Bug 1693379

Summary:	sssd_be and sss_cache too heavy on CPU
Product:	Red Hat Enterprise Linux 8	Reporter:	Dalibor Pospíšil <dapospis>
Component:	sssd	Assignee:	Sumit Bose <sbose>
Status:	CLOSED ERRATA	QA Contact:	Anuj Borah <aborah>
Severity:	high	Docs Contact:
Priority:	high
Version:	8.0	CC:	aborah, aboscatt, abroy, asakure, atikhono, dlavu, grajaiya, honli, jhrozek, lslebodn, mzidek, pbrezina, pdwyer, pkettman, ppolawsk, sbose, sgoveas, striker, swachira, tmihinto, tscherf, xhejtman
Target Milestone:	rc	Keywords:	Performance, Triaged
Target Release:	---
Hardware:	Unspecified
OS:	Unspecified
Whiteboard:	sync-to-jira
Fixed In Version:	sssd-2.5.2-1.el8	Doc Type:	If docs needed, set a value
Doc Text:		Story Points:	---
Clone Of:		Environment:
Last Closed:	2021-11-09 19:46:33 UTC	Type:	Bug
Regression:	---	Mount Type:	---
Documentation:	---	CRM:
Verified Versions:		Category:	---
oVirt Team:	---	RHEL 7.3 requirements from Atomic Host:
Cloudforms Team:	---	Target Upstream Version:
Embargoed:
Deadline:	2021-07-19

Description Dalibor Pospíšil 2019-03-27 17:03:12 UTC

Description of problem:
While adding users, processes sssd_be and sss_cached eat a lot of CPU. Adding a bigger number of users take literally ages.
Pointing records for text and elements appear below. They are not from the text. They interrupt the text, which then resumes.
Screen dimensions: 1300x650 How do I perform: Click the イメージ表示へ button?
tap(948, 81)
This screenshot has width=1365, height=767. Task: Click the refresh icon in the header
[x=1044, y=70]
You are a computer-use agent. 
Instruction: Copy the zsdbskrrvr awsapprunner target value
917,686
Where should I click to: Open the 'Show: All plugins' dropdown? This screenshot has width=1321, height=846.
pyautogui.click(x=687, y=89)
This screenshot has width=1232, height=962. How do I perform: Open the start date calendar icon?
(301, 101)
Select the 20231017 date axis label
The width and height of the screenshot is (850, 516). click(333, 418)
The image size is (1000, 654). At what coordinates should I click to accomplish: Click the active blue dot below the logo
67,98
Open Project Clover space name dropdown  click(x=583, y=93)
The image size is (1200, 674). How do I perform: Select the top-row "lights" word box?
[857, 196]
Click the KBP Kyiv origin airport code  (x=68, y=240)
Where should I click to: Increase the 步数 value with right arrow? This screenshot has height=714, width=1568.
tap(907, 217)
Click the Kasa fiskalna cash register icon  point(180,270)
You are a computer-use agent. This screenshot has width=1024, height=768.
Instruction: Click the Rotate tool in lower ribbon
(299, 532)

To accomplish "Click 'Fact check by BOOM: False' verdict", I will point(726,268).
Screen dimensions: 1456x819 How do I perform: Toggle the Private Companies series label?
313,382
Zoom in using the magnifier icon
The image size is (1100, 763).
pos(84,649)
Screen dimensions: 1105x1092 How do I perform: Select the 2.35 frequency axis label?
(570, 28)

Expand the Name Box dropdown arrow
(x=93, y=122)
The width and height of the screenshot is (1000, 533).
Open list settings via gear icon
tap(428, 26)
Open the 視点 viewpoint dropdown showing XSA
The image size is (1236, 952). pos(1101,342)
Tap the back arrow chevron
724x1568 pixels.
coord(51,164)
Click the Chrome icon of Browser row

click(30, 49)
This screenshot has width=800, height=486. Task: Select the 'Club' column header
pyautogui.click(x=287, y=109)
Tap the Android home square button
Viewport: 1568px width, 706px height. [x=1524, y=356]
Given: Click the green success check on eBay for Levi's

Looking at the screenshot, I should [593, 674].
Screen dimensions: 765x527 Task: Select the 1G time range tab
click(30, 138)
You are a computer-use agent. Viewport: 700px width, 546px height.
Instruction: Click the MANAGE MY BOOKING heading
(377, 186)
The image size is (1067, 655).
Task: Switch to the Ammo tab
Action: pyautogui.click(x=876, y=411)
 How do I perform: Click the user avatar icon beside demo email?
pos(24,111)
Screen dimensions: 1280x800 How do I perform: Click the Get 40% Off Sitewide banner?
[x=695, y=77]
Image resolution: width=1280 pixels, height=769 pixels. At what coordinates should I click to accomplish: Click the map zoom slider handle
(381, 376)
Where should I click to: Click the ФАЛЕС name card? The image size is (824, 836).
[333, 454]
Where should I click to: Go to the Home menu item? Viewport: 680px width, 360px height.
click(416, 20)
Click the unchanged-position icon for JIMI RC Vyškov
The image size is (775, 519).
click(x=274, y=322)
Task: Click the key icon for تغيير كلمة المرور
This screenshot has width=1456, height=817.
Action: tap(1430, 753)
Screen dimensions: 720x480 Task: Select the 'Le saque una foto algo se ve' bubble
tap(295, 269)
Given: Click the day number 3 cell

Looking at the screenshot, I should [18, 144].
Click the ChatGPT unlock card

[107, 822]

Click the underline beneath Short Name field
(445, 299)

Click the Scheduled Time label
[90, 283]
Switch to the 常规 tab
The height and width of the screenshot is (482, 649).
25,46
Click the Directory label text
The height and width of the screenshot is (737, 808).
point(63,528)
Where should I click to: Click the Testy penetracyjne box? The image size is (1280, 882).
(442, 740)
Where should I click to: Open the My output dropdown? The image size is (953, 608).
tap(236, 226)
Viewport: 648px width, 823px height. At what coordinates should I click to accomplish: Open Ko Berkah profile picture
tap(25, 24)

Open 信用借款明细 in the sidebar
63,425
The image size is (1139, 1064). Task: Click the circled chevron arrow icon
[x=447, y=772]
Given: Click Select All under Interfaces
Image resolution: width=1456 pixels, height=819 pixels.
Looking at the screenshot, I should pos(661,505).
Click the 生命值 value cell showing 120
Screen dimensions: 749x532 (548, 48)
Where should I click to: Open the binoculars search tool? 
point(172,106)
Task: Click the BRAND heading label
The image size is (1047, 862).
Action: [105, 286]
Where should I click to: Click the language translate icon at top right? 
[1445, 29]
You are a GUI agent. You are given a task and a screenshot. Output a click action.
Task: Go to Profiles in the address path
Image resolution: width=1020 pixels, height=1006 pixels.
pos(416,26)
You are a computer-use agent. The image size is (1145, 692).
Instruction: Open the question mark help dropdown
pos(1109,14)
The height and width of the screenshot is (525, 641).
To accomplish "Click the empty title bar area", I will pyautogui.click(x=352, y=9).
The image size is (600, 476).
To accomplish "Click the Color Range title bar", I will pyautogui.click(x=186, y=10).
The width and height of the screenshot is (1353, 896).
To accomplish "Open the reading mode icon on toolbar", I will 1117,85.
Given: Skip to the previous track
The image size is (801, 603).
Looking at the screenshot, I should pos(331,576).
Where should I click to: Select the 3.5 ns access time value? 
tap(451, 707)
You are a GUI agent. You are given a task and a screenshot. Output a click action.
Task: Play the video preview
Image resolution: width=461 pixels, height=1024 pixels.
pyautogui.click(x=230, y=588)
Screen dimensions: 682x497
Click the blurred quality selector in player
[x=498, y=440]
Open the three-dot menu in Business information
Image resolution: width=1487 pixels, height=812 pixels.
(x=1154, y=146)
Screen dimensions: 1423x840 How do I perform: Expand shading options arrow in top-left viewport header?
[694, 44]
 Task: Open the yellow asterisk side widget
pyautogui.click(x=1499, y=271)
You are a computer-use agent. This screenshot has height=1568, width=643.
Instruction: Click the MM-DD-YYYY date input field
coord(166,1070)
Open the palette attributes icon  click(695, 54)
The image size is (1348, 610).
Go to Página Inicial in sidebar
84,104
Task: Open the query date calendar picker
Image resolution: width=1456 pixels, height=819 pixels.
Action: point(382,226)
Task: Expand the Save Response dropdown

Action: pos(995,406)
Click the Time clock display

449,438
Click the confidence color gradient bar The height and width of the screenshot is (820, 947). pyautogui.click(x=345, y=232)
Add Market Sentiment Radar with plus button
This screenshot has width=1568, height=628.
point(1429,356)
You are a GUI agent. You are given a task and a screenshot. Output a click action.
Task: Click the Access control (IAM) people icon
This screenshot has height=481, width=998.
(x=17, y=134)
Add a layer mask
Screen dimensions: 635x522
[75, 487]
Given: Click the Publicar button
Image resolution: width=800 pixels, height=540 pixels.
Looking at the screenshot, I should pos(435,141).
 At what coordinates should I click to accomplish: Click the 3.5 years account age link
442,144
Version-Release number of selected component (if applicable):
sssd-2.0.0-43.el8

How reproducible:
100%

Steps to Reproduce:
[0 root@sopos-rhel8-brq ~]# time for N in `seq 10`; do useradd user$N; done
real    0m20.176s
user    0m2.824s
sys     0m2.419s
[0 root@sopos-rhel8-brq ~]# time for N in `seq 10`; do userdel -rf user$N; done
real    0m18.836s
user    0m2.715s
sys     0m2.383s
[0 root@sopos-rhel8-brq ~]# time for N in `seq 1000`; do echo "user$N::::::"; done | newusers                                                                                                                                                 

real    1m7.951s
user    0m21.023s
sys     0m10.072s

[0 root@sopos-rhel8-brq ~]# rpm -qa | grep sssd
sssd-kcm-2.0.0-43.el8.x86_64
sssd-nfs-idmap-2.0.0-43.el8.x86_64
sssd-client-2.0.0-43.el8.x86_64
python3-sssdconfig-2.0.0-43.el8.noarch
sssd-common-2.0.0-43.el8.x86_64
[0 root@sopos-rhel8-brq ~]# grep -v -e '^#' -e '^$' /etc/nsswitch.conf
passwd:      sss files systemd
shadow:     files sss
group:       sss files systemd
hosts:      files dns myhostname
bootparams: nisplus [NOTFOUND=return] files
ethers:     files
netmasks:   files
networks:   files
protocols:  files
rpc:        files
services:   files sss
netgroup:   nisplus sss
publickey:  nisplus
automount:  files nisplus
aliases:    files nisplus


Expected results:
the sss service should not have that big resources footprint

rhel7:
[0 root@sopos-rhel7-brq ~]# time for N in `seq 10`; do useradd user$N; done
real	0m1.375s
user	0m0.622s
sys	0m0.590s
[0 root@sopos-rhel7-brq ~]# time for N in `seq 10`; do userdel -rf user$N; done
real	0m1.740s
user	0m0.731s
sys	0m0.880s
[0 root@sopos-rhel7-brq ~]# time for N in `seq 1000`; do echo "user$N::::::"; done | newusers

real	0m8.744s
user	0m7.502s
sys	0m1.208s


Additional info:
both VMs run od the same physical HV so the results are comparable

Comment 1 Dalibor Pospíšil 2019-03-28 09:43:47 UTC

after stopping sssd service, the operations take approximatelly 3x less time

Comment 2 Alexey Tikhonov 2019-04-26 13:49:50 UTC

Hi Dalibor,

Would you please provide content of sssd.conf used in those test cases?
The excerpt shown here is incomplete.